Subacute sclerosing panencephalitis: Changes in phenotype during the last decade

Abstract

Introduction: Subacute sclerosing panencephalitis (SSPE) is a rare, progressive, neurodegenerative disease with poor outcome. Anti-measles vaccination contributed to a decreasing number of SSPE patients, but not to its eradication. The aim of our study is to evaluate the course of the disease in our SSPE patients with a focus on vaccinated children. The main goal is considering possibilities for improving prevention of the disease. Methods: A retrospective study included the patients with SSPE treated in the period from December 2010 to December 2020 at the Pediatric Clinic of the Institute. The inclusion criteria were the patients with the diagnosis of SSPE based on clinical presentation, neuroimaging, electroencephalography and positive IgG anti-measles antibodies, both in serum and CSF. Results: Five children with fulminant course of SSPE were included. All these patients were suffering from measles at an early age. Three of them had been vaccinated against measles and two had not. All of them had previously been healthy, immune-competent children, with normal general development. The course was extremely fulminant with lethal outcome within three months since the initial symptoms in four cases.

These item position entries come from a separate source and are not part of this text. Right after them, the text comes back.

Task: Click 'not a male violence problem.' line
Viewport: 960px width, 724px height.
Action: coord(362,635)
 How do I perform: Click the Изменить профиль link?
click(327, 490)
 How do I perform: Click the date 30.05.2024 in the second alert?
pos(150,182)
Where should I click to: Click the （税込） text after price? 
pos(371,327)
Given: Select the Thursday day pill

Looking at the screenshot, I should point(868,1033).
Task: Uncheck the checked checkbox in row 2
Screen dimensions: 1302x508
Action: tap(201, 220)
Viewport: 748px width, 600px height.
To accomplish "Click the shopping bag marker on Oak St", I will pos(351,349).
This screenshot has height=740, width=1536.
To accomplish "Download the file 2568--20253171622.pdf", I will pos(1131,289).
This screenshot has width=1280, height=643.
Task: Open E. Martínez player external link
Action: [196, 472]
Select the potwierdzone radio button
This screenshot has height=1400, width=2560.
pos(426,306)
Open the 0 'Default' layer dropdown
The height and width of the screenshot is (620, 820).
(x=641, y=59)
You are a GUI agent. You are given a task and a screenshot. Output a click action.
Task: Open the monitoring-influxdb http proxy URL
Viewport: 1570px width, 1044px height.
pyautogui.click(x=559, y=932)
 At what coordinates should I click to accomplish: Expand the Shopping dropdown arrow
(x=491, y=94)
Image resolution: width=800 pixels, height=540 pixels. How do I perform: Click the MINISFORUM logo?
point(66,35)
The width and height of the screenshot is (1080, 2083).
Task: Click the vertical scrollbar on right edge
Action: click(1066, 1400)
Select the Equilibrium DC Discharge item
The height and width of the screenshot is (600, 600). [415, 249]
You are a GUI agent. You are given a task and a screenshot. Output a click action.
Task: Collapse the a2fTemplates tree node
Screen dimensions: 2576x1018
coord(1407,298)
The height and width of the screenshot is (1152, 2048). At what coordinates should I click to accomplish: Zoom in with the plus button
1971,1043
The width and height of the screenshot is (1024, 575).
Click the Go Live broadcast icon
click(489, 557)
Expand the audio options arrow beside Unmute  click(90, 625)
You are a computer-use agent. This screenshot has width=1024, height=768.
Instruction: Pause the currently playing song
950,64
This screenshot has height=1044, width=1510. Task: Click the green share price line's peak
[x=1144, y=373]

Progressive motor and cognitive decline, behavior changes, movement disorders, myoclonic jerks and seizures were dominant in clinical presentation. Conclusion: Despite vaccination, SSPE has not been eradicated. An increasing number of vaccinated immune-competent children with fulminant form of SSPE and history of measles infection at an early age were treated at our Clinic. As a measure for improving prevention, we suggest considering weaning of vaccine-derived immunity, and re-vaccination of girls at reproductive period.